Abstract

Accurate and efficient foliage penetration (FOPEN) target recognition plays a vital role in many mission-critical applications, ranging from civilian to surveillance and military. Recently, device-free sensing (DFS), as an emerging technique, has gained great popularity because it requires no dedicated equipment other than wireless transceivers. Although some DFS-based approaches have been successfully applied in foliage environments, they are vulnerable to climate dynamics and heavily rely on re-labeling large amounts of new data when the weather is altered. To address this issue, a CNN-based weather adaptive target recognition network (WATRNet) is proposed in this paper. Specifically, a lightweight weather conditional normalization (WCN) module is embedded atop each convolutional block to encode inputs under different weather conditions into a shared latent feature space.
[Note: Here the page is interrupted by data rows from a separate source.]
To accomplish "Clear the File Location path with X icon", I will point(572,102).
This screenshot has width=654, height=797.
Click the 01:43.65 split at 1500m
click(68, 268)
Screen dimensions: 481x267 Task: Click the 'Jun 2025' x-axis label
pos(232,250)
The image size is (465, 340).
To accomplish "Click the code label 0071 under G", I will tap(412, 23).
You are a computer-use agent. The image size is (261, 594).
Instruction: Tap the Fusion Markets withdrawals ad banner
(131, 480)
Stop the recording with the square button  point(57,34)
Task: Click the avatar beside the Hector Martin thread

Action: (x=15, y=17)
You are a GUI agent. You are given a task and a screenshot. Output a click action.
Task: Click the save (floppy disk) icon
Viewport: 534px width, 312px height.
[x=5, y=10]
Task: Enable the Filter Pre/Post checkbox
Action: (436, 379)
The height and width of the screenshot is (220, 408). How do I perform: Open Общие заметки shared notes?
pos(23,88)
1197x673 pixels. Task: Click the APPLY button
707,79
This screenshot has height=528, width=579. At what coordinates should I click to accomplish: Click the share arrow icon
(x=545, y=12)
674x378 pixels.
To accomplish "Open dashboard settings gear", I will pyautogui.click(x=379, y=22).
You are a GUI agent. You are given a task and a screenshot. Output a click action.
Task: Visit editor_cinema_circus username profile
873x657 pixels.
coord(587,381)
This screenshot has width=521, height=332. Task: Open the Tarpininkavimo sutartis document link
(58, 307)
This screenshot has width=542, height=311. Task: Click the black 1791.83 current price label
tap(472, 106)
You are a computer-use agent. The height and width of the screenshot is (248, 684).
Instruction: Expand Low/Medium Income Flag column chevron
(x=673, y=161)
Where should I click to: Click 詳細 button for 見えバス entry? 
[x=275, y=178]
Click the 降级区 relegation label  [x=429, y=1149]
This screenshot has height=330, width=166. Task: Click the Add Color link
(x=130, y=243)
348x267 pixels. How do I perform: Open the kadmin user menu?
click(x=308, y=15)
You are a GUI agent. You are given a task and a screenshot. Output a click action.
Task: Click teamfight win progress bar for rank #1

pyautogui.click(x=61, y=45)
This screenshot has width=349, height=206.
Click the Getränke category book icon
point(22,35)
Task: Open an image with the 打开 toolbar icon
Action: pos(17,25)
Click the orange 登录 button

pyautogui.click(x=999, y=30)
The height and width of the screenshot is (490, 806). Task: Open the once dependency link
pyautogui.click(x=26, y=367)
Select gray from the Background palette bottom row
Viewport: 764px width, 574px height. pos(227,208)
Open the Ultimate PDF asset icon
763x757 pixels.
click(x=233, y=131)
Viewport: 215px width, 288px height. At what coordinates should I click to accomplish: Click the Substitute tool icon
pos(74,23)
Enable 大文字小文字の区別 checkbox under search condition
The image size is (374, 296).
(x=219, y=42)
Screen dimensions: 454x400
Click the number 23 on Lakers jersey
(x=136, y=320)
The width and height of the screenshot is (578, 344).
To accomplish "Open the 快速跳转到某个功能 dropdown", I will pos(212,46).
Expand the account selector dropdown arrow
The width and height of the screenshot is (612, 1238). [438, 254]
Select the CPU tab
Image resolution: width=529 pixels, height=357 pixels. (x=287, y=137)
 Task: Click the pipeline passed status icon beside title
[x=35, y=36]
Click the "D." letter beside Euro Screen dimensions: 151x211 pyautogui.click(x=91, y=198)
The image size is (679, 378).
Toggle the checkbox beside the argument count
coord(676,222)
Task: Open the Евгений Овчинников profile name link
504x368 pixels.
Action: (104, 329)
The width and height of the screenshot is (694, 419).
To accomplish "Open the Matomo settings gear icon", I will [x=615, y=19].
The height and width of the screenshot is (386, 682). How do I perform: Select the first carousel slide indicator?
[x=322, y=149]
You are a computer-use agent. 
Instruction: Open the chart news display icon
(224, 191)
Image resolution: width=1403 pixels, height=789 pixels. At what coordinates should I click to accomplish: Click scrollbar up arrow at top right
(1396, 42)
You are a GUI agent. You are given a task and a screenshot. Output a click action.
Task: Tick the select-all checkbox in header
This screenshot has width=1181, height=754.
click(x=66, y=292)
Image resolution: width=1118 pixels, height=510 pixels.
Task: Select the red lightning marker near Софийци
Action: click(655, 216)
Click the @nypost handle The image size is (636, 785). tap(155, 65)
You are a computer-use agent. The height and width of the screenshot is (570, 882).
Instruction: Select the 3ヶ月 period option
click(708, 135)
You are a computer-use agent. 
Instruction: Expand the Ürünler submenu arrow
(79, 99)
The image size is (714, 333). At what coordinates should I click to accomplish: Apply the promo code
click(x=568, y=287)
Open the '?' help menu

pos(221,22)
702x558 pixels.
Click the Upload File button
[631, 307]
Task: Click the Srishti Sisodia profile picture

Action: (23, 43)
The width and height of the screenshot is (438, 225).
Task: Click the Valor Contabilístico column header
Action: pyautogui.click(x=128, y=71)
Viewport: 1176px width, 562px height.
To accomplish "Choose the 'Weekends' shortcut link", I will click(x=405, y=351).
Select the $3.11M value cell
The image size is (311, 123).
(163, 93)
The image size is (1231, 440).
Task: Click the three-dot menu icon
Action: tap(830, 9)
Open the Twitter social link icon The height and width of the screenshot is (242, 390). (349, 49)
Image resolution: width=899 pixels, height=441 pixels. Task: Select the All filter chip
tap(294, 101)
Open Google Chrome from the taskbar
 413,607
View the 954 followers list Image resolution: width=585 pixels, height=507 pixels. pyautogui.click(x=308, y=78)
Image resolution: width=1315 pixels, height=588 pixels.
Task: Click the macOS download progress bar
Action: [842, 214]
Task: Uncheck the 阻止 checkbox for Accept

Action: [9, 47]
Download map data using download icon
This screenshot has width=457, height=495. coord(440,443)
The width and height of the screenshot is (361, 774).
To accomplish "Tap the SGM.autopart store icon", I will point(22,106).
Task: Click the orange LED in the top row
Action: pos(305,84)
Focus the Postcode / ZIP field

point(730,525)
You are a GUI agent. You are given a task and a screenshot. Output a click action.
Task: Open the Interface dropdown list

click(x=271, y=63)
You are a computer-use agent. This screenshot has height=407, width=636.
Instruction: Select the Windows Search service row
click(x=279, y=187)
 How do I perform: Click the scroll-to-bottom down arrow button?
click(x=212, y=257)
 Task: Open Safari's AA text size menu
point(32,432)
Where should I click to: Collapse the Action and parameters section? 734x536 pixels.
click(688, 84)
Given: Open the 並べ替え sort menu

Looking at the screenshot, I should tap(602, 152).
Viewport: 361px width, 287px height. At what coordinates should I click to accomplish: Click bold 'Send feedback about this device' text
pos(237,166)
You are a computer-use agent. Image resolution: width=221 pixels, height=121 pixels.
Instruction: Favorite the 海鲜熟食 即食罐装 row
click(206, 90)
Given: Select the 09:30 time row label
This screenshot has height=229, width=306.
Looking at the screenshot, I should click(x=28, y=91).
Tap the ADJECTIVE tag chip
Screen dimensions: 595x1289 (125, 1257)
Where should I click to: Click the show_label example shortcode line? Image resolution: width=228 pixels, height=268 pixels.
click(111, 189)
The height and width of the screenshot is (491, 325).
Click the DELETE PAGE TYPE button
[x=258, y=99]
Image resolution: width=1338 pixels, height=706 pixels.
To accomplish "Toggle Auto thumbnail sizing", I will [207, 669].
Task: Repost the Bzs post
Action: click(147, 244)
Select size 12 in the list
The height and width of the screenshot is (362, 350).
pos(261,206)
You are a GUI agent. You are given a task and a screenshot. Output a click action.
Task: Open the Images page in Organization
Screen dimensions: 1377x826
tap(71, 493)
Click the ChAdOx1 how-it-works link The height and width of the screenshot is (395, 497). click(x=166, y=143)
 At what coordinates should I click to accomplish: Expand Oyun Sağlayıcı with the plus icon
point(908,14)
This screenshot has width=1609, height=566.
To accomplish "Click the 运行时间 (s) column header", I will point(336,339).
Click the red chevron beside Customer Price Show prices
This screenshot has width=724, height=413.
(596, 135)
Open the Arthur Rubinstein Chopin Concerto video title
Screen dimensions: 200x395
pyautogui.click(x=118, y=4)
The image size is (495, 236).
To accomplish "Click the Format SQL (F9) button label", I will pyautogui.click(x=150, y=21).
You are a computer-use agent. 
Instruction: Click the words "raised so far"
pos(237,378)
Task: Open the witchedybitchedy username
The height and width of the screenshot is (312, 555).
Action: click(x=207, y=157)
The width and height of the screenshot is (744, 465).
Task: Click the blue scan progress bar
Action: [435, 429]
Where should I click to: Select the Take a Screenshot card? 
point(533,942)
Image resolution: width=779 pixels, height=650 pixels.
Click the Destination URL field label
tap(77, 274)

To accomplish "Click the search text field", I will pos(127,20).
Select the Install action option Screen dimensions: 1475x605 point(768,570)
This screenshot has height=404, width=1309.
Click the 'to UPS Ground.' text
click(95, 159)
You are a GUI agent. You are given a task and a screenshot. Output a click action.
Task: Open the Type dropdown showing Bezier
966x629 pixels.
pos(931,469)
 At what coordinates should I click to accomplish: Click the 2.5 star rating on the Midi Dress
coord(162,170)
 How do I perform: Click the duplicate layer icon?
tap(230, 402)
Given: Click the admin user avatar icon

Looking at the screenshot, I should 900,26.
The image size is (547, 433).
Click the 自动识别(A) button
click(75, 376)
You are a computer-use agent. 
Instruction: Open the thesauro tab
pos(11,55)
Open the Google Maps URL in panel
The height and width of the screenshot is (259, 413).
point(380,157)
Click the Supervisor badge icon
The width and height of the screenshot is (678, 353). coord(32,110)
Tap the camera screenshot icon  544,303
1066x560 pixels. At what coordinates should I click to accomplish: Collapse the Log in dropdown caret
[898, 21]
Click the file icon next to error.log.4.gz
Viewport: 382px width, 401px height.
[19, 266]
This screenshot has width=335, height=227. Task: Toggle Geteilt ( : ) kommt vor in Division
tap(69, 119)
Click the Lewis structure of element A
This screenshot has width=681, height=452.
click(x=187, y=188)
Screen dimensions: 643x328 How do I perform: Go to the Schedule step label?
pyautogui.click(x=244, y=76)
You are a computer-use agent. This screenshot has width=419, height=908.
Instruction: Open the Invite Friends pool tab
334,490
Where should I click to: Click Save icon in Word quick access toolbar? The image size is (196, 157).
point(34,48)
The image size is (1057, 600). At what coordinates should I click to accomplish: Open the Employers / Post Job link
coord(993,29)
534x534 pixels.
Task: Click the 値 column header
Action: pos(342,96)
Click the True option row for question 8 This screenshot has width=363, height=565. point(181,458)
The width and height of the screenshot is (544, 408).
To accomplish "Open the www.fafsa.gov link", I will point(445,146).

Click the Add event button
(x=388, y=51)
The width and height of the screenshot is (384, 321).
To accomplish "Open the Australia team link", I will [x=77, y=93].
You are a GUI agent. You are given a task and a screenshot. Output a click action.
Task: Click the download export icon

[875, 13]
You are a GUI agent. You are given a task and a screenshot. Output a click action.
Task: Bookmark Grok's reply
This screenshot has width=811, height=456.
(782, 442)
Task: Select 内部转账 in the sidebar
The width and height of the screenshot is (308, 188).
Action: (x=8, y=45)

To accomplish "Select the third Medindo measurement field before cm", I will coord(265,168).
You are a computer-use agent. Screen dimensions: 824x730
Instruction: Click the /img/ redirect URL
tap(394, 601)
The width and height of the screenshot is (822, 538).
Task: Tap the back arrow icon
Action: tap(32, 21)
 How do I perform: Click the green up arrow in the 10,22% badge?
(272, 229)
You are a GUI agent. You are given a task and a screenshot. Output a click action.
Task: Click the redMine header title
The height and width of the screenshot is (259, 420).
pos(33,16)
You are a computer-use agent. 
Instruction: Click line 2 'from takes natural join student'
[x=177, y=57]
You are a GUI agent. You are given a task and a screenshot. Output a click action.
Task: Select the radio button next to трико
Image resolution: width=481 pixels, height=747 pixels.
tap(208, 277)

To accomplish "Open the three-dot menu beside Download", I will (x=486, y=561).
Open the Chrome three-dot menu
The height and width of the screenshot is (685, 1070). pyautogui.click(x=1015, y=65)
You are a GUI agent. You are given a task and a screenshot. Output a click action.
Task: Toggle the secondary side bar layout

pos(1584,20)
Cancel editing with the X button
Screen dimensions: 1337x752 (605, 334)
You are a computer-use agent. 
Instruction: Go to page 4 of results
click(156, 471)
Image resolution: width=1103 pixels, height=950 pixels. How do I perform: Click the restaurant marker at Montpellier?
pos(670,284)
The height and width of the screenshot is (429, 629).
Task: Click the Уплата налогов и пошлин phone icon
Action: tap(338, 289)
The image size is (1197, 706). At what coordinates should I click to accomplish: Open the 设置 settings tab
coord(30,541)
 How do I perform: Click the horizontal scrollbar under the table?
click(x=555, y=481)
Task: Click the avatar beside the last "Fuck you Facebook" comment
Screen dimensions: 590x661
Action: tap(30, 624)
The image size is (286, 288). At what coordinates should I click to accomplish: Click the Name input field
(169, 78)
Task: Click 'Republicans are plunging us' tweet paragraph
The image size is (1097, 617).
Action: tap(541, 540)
Under an end-to-end learning manner, the proposed WATRNet first learns knowledge from sufficient labeled data under a certain weather condition to achieve a precise classifier. When applying this model under another weather condition, only the WCN module needs to be retrained using limited new labeled samples to learn weather-invariant features, while the rest convolutional parameters in WATRNet are frozen. Consequently, the domain discrepancy caused by climate variations can be adaptively mitigated with as few relabeled data as possible. Comprehensive evaluations are carried out on a real FOPEN dataset collected under four different weather conditions. Experimental results verify that the presented method can achieve over 90% accuracy, even when it implements from a normal weather condition to another severe weather condition with only small amounts of training samples.